Back when I was about 14, during my English classes we had a few hours to discuss the Generation Gap. What have changed from previous decades in terms of music, fashion, habits and trends. How people’s interests used to shift or stuck in certain periods. It’s like the established generation stays stuck with the stuff they grew up with and somehow “refuses” or rejects those new flows and arrivals, or simply couldn’t follow the trend as fast as the younger generation. I thought it was a nonsense discussion and I’d never fall in that trap when growing old.
I assumed back than I would never had that issue with my kids, that I’d be a modern father and human being, keeping it up with all new trends and going along with my kids as they would make me a cool dad as besides their dad wanted to be their mate, their best friend.
If I needed to define myself in terms of generation, I’d say I’m from the 80’s. Thou off course the 70’s are there as well as the 90’s and in my opinion also the 00’s and now the 10’s. From Abba to Led Zeppelin, from Talk Talk to The Cure.

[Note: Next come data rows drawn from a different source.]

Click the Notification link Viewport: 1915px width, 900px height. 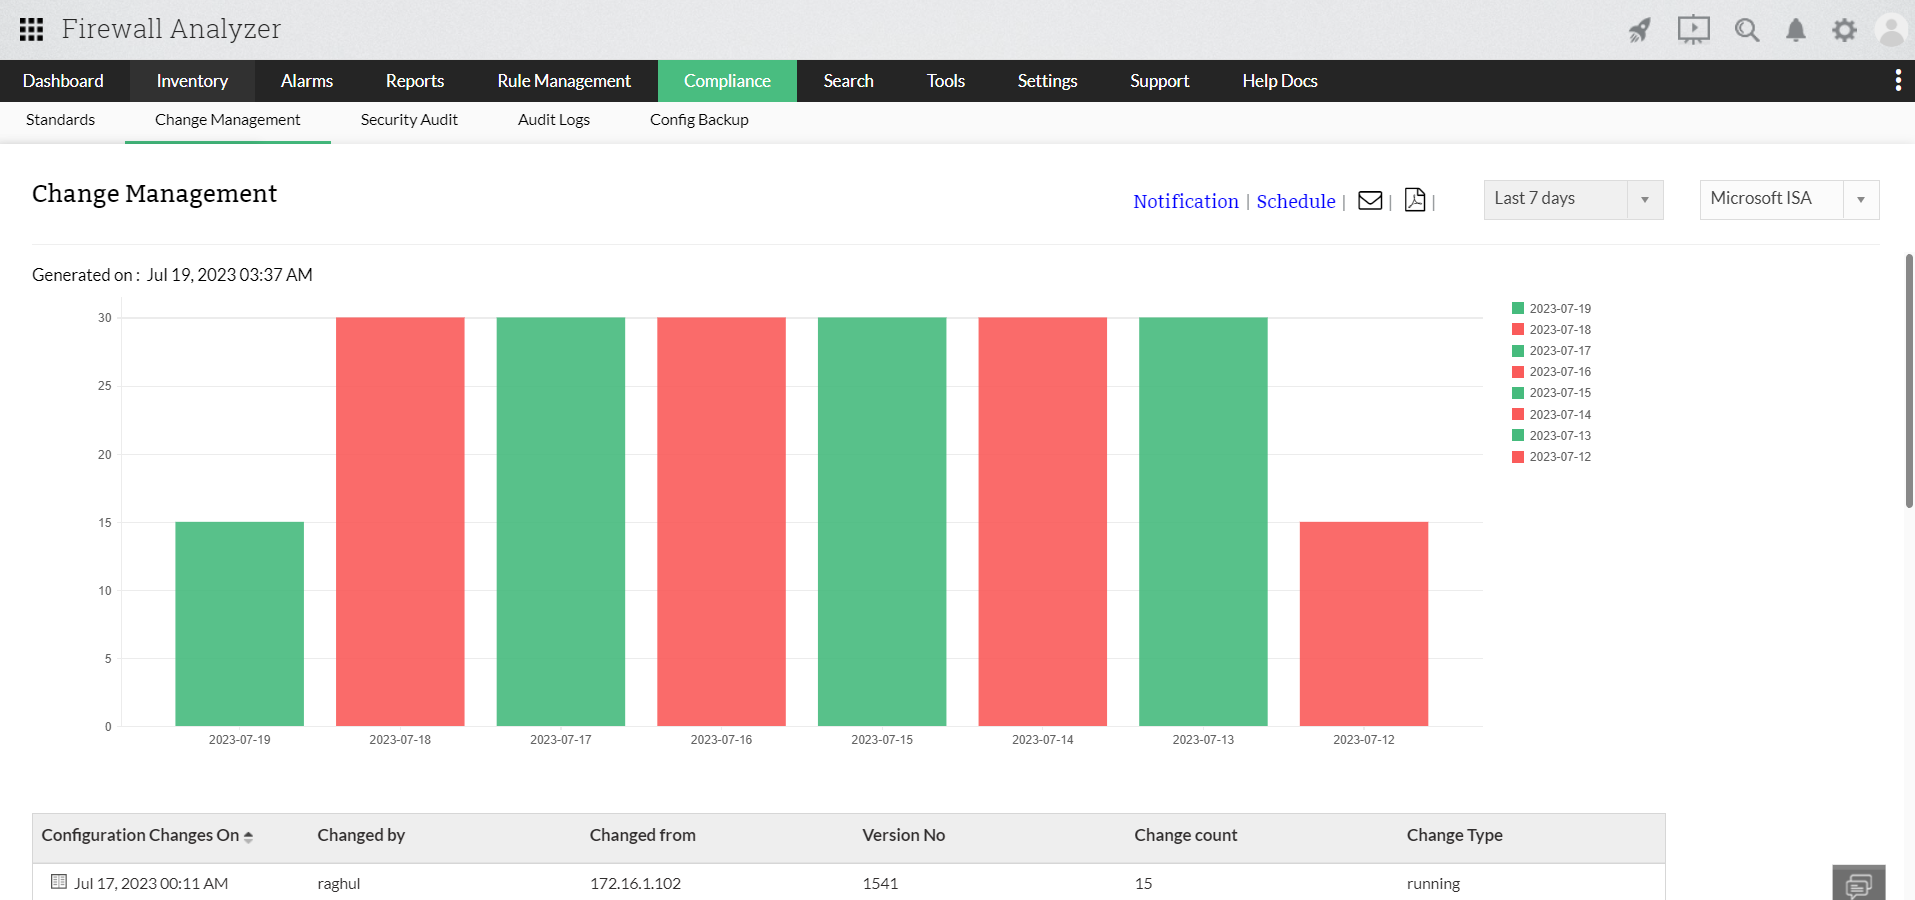tap(1186, 200)
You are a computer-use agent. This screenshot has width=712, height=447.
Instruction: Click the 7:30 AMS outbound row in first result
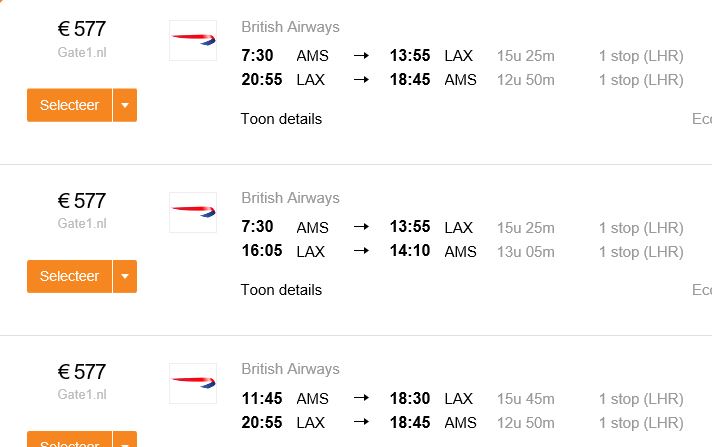pyautogui.click(x=462, y=56)
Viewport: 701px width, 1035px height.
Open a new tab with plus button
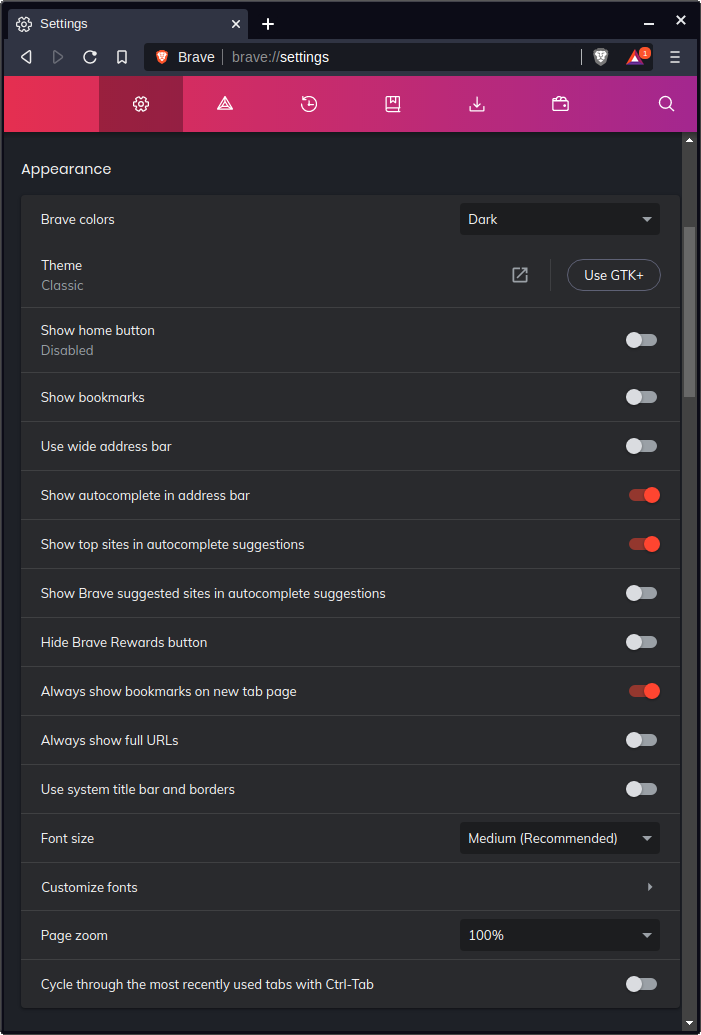click(268, 24)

Reality is, when I look at my own kids seems like that idea of not allowing a generation gap to grow between us went flushed away. Painfully I admit I’m not that different than anyone else. And yes I may well know current pop starts and wannabe’s, I may well know the ultimate trends and buzz of social media, fashion, pop cultures but even if I try not to be critical or judgmental, I can’t help it to think “old times were better” and making comparisons that Justin Bieber songs or talent can’t be compared to Bruce Springsteen.

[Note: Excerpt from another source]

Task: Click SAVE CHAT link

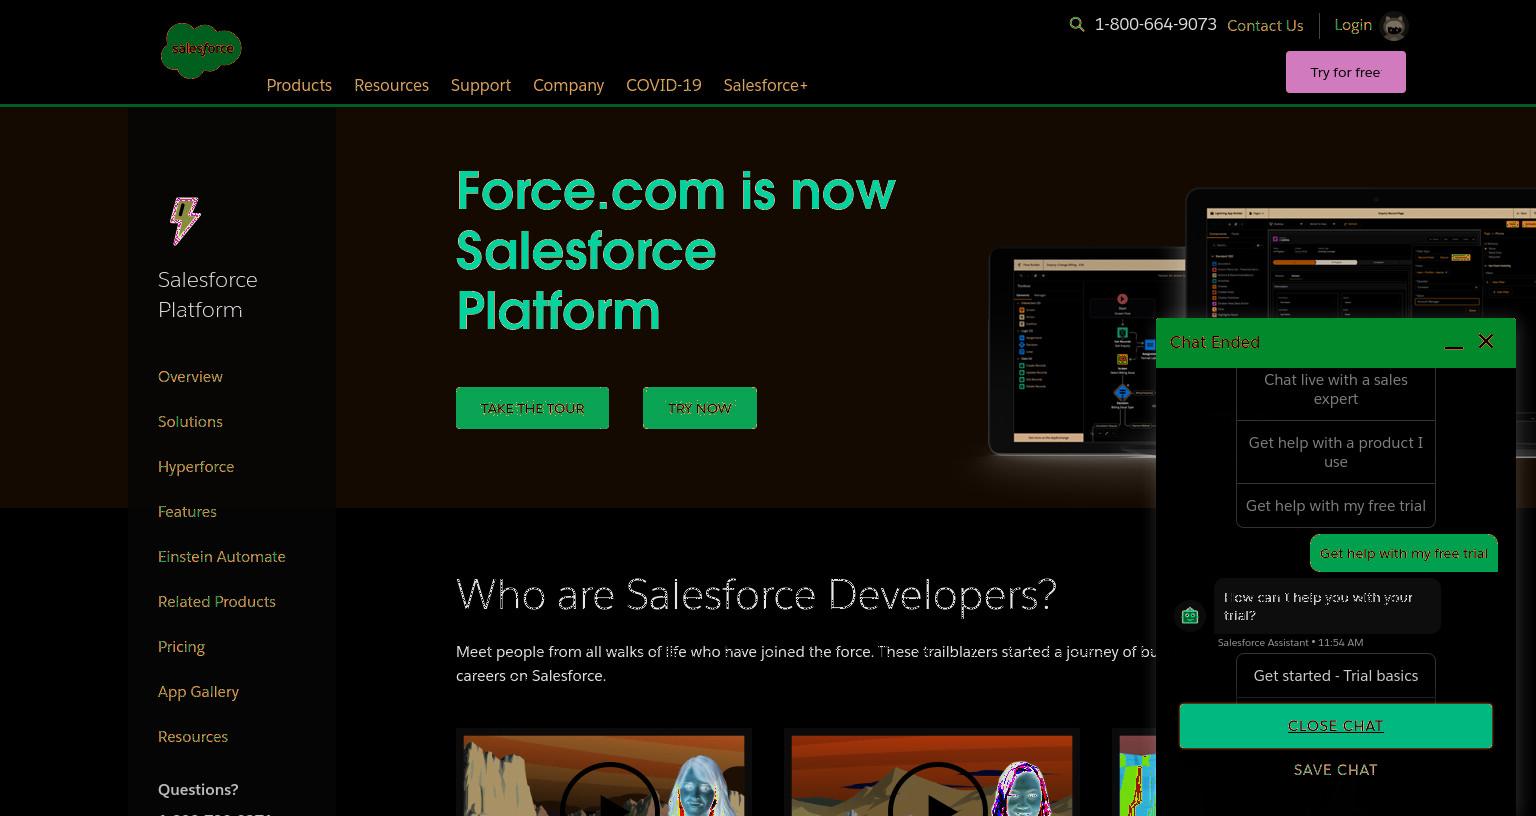Action: click(x=1336, y=770)
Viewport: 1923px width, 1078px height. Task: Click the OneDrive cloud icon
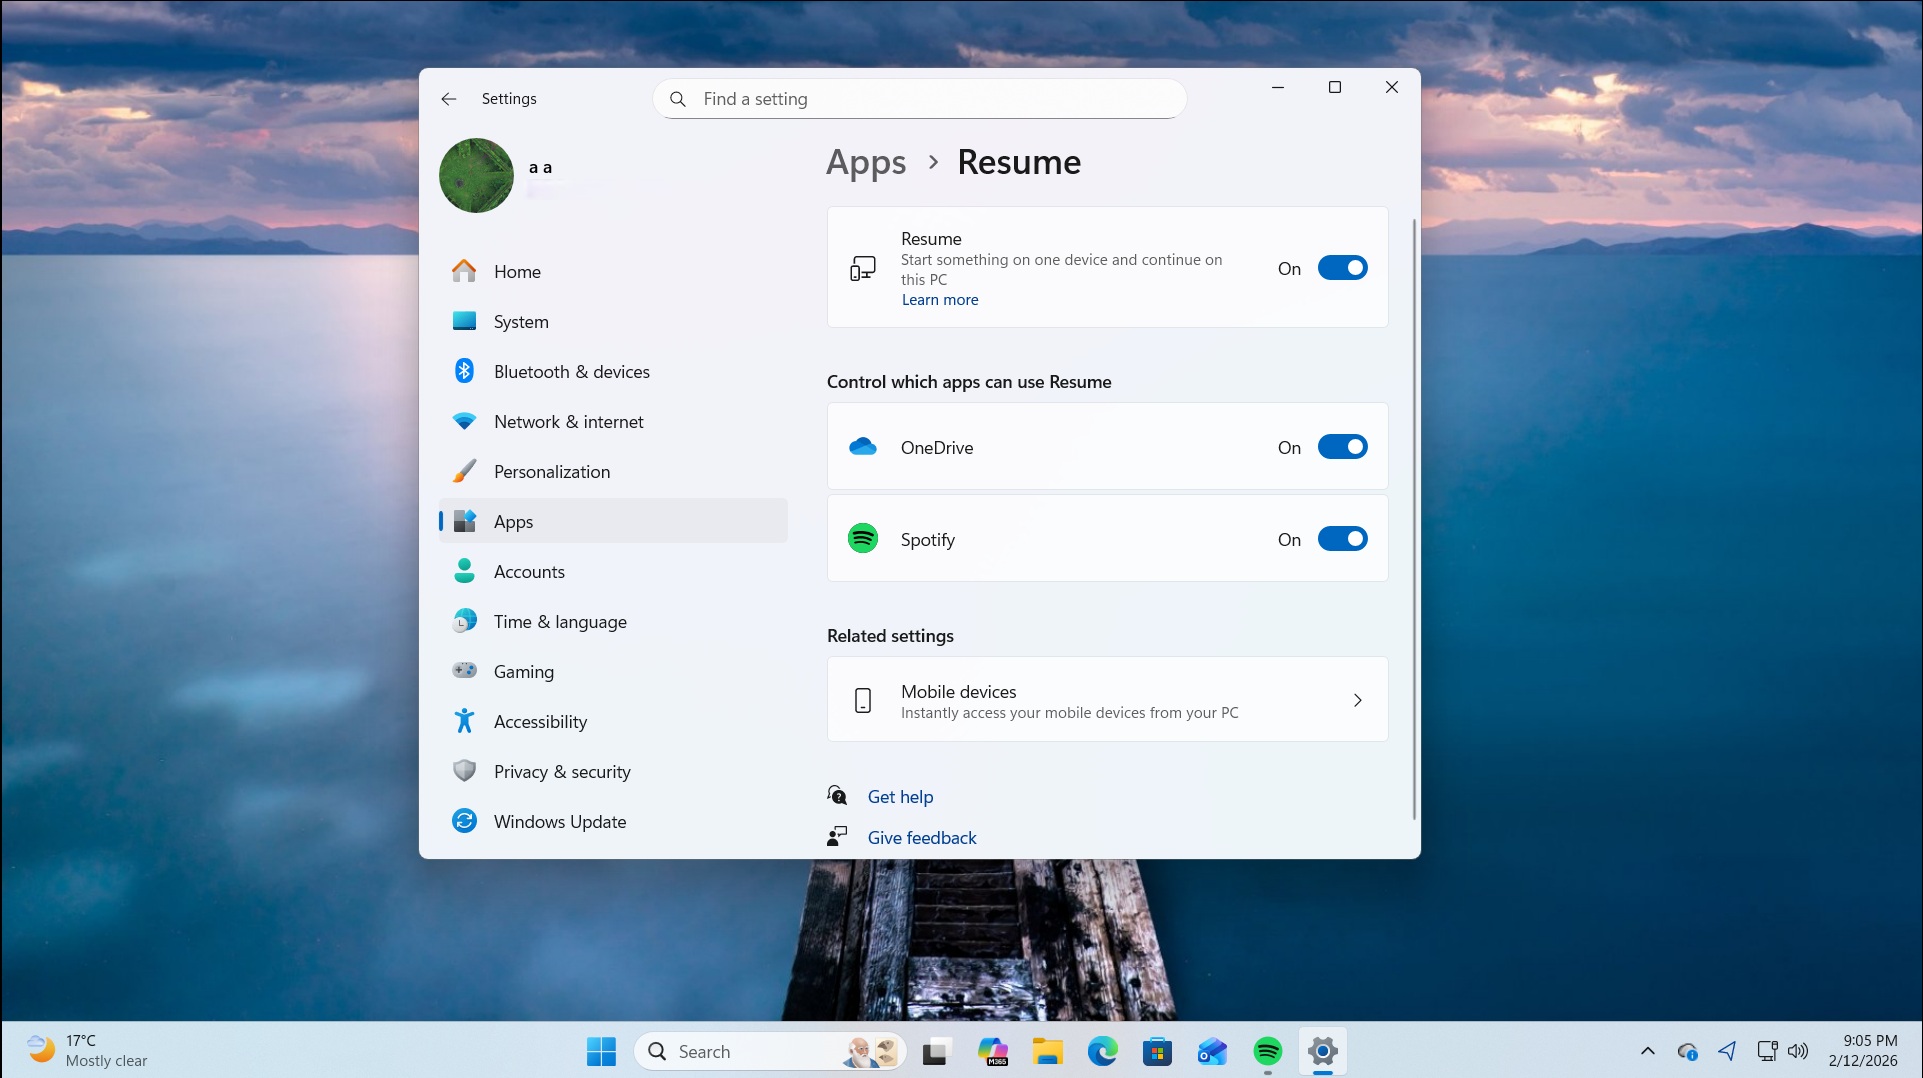click(862, 446)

In the end this is a nonsense and useless waist of energy as regardless of your intentions, there is a real generation gap. And it doesn’t matter how hard you try to keep yourself up to date with any modern trends, you’ll always have the memories and emotional attachments to part of the life you already lived. All good things are there (the bad ones as well) and you’ll always refer to those memories when you compare. That’s one of the differences to our kids. They live more in the day to day reality, or even in the “next real thing”. New generation doesn’t have that luggage as reference and it doesn’t matter how hard you try to pass that legacy of memories, they haven’t lived it and it won’t be perceived as you experienced it.
There’s no right or wrong, and yes we’ll always have memories. Sometimes we still remember a simple passage of our life at school, with a colleague, really nothing particular, but it’s there (probably because it meant something for us at the time or marked us by its simplicity). Use your memory as a “storage place” where you go to find stuff that might be helpful but don’t get stuck there and don’t hold to those memories.
Sometimes we revisit places in our memories and we think “how nice that trip was”. But if you try to visit again it might have less impact or relevance. Circumstances change, moments change, people change or even better, evolve.